Si è tenuto ieri l’incontro tra i vertici dell’ATM e i rappresentanti della CUB Trasporti convocato dal Prefetto Francesco Paolo Tronca con l’obiettivo di riaprire un momento di confronto sulle problematiche  del settore da tempo in discussione.
La Cub Trasporti, prima di entrare nel merito delle spinose questioni all’ordine del giorno, ha ricordato  le ennesime violente aggressioni ai danni dei conducenti ATM, richiamando l’attenzione sul problema della sicurezza del personale e degli utenti.

 


"La sicurezza di migliaia di utenti e del nostro personale viaggiante deve poter contare su requisiti fondamentali per l’espletamento del servizio. Occorrono immediate e serie misure  per arginare un fenomeno grave e per dare una risposta efficace alle crescenti preoccupazioni dei lavoratori “ -  ha dichiarato Claudio Signore, leader della Cub Trasporti.

 

  “Per noi è un imperativo garantire sicurezza agli operatori e ai viaggiatori, mentre ATM, che continua a dimostrare mancanza di attenzione al problema,  ha la responsabilità à di mettere in campo misure realistiche ed efficaci per garantire la sicurezza e superare le frizioni tra lavoratori e utenti” – conclude Signore.
Il problema va, quindi, affrontato senza ulteriori indugi e CUB Trasporti auspica che la Prefettura convochi al più presto un incontro con il Comune e la Questura al fine di individuare punti d’intervento immediati.
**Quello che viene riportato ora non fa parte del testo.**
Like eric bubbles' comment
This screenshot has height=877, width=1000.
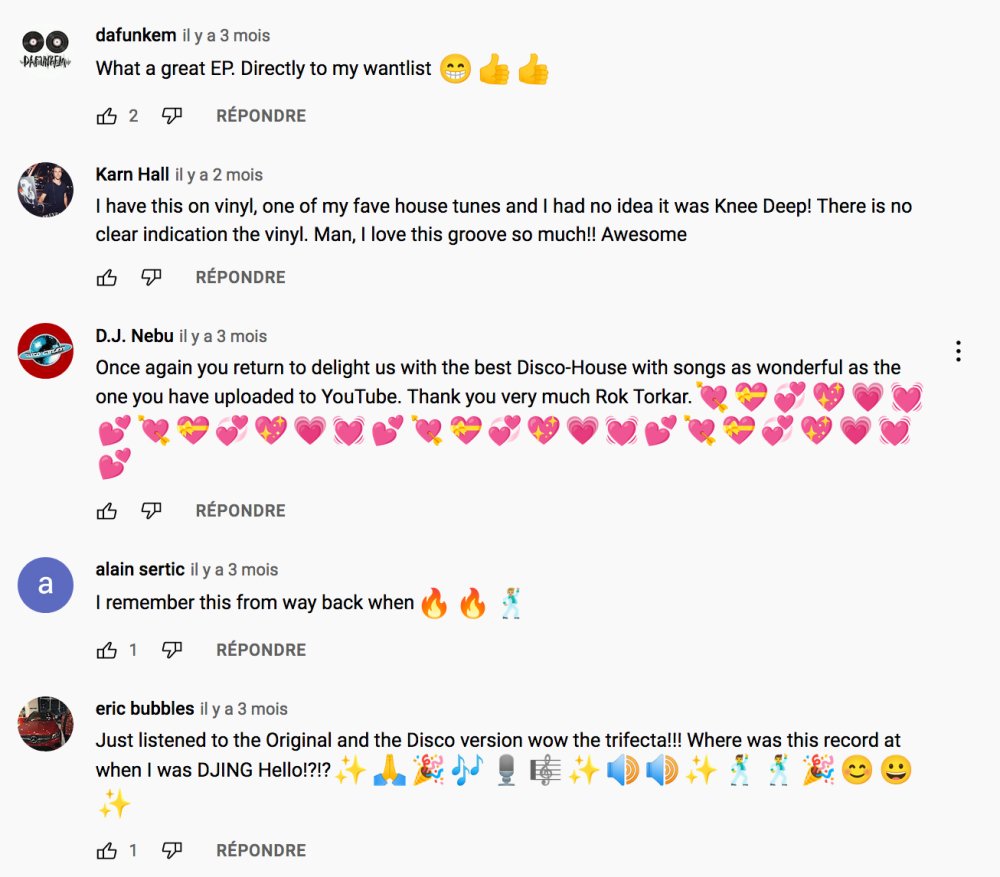pyautogui.click(x=107, y=851)
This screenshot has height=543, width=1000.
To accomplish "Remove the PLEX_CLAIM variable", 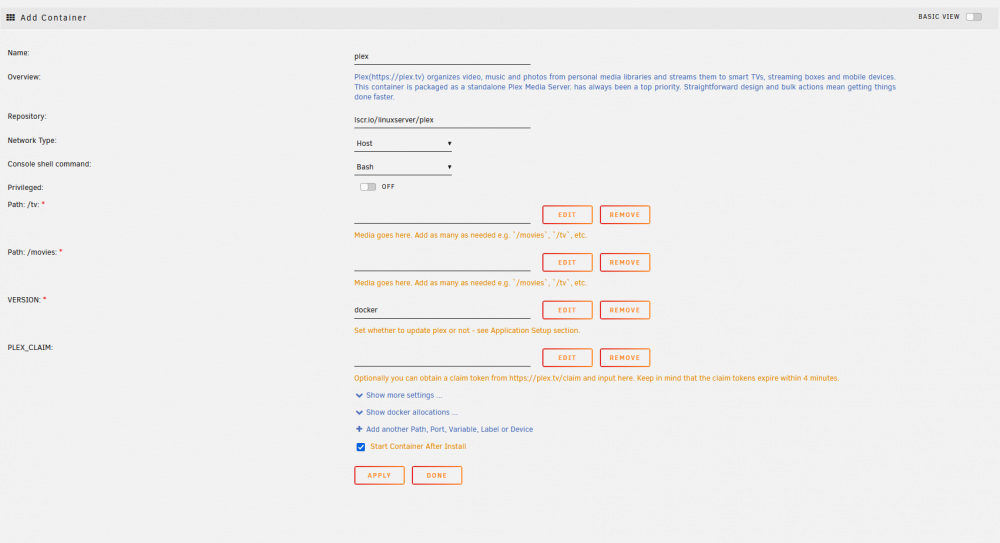I will [624, 358].
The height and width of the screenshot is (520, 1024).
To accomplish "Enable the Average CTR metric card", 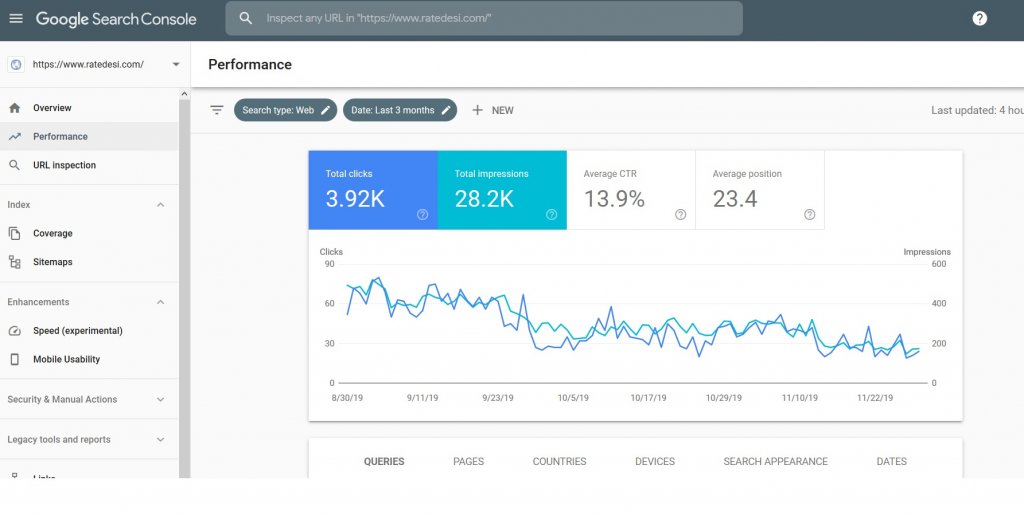I will pos(631,190).
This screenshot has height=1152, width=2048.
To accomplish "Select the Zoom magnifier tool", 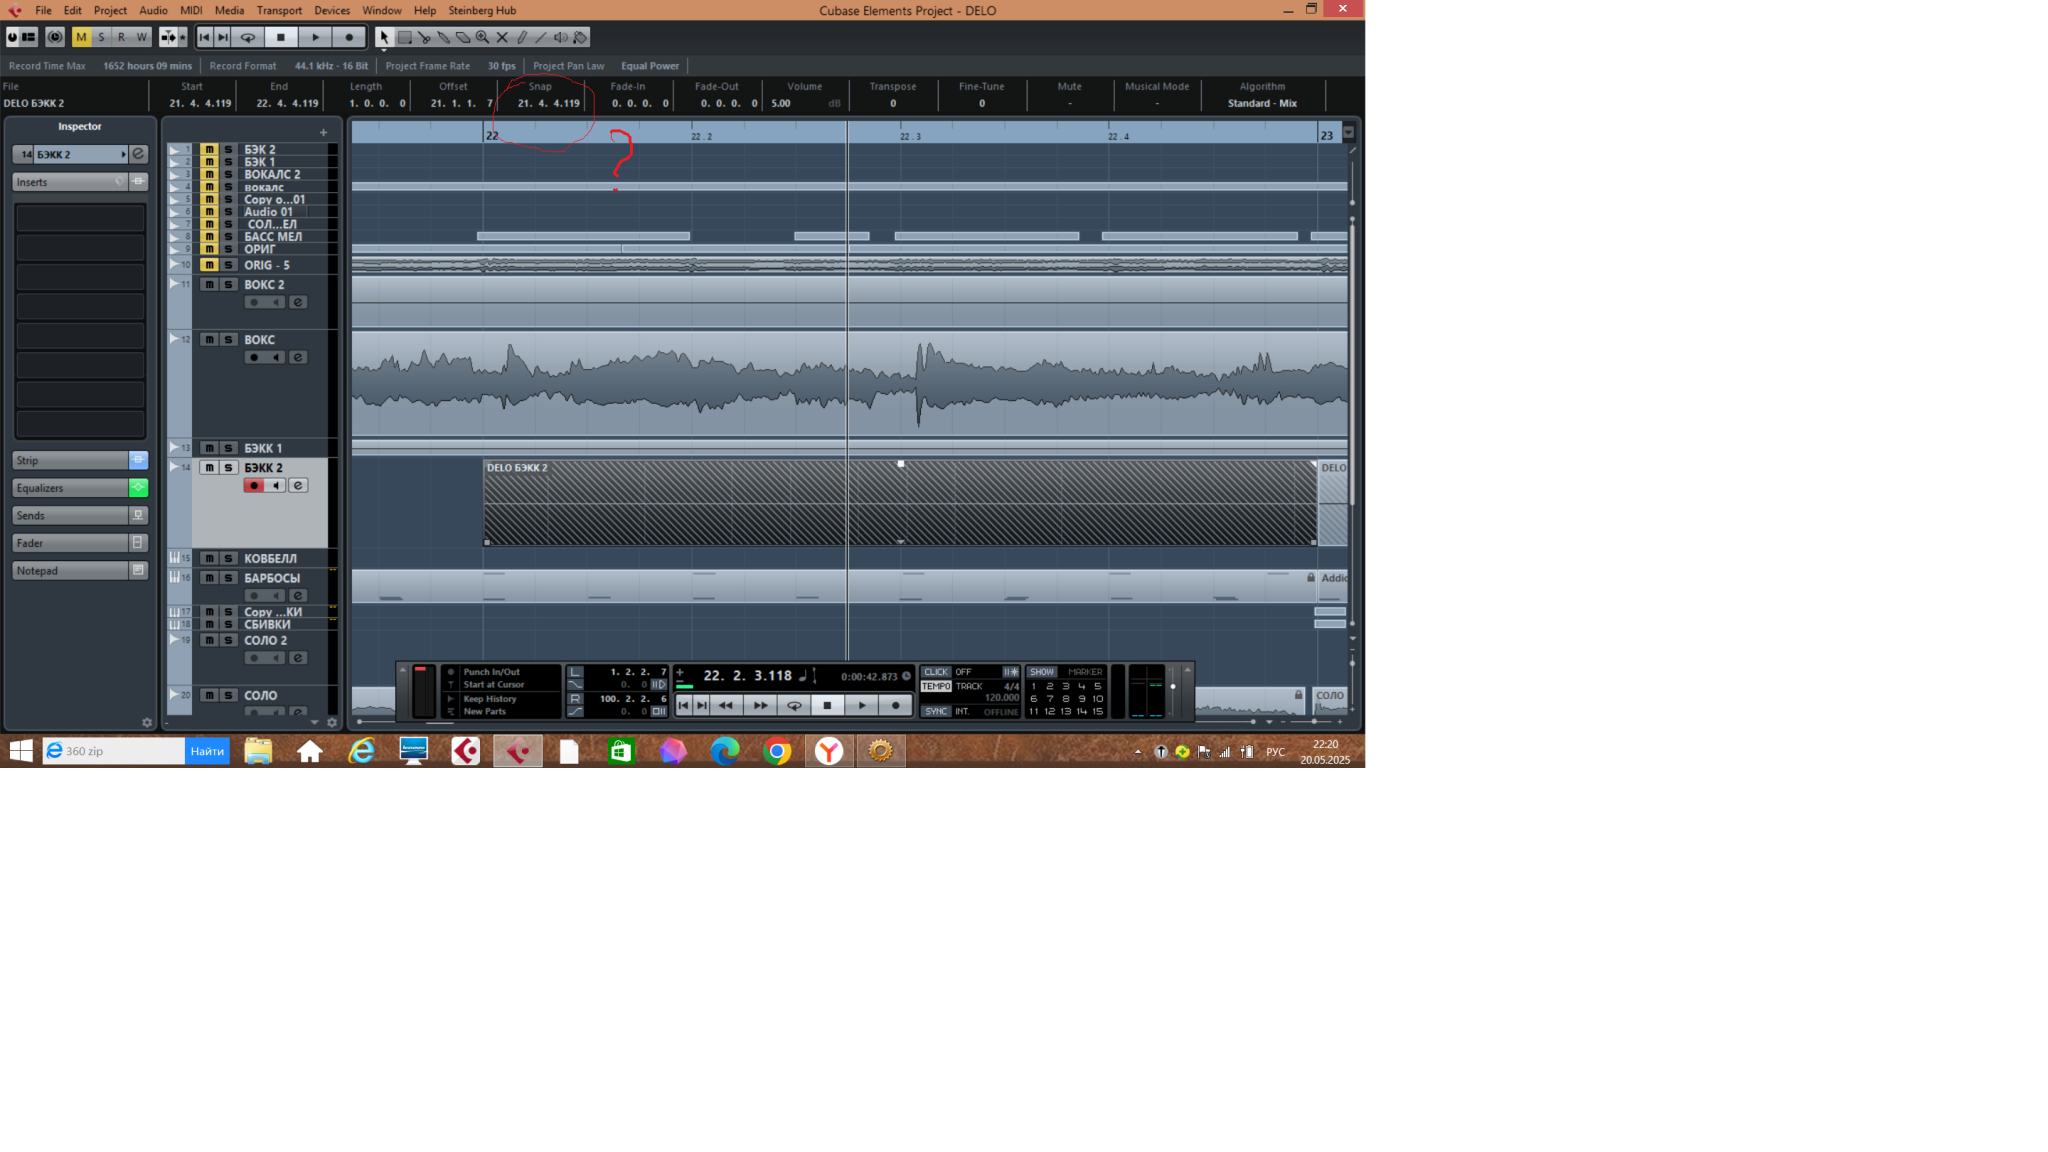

Se non si interverrà immediatamente, si darà spazio a strumentalizzazioni politiche e si assisterà alla crescita di allarmismi e preoccupazioni tra i lavoratori.
Entrando poi nel merito del confronto tra le parti, motivo della convocazione di ieri da parte della Prefettura, le distanze sono rimaste intatte.
La Cub Trasporti, dopo la sospensione dello sciopero del 24 giugno scorso, dopo il presidio del 2 luglio organizzato a Palazzo Marino con tanto di ricevimento da parte del Sindaco, nonostante le aperture alla mediazione, ha dovuto ancora una volta constatare la rigidità di ATM, sempre più irremovibile su pozioni non di merito, ma di metodo.
Ma è evidente che un’azienda che, dopo la firma dell’accordo EXPO da parte delle altre OOSS, si preoccupa più di questioni politiche che di risolvere i problemi, si dovrà assumere le responsabilità à di eventuali altri disagi ai cittadini.
Alla Prefettura la nostra organizzazione sindacale chiede che tutte le stesse pressioni subite per il ritiro dello sciopero (un passo indietro che CUB ha fatto) vengano ora esercitate su ATM che ad oggi ha dimostrato solo una grande reticenza alla soluzione dei problemi.

Inoltre CUB Trasporti annuncia che, se a brevissimo termine non vi fosse alcuna disponibilità da parte dell’azienda dei trasporti, procederà con il rinnovo delle procedure di raffreddamento e di conciliazione e quindi promuoverà nuove iniziative e agitazioni.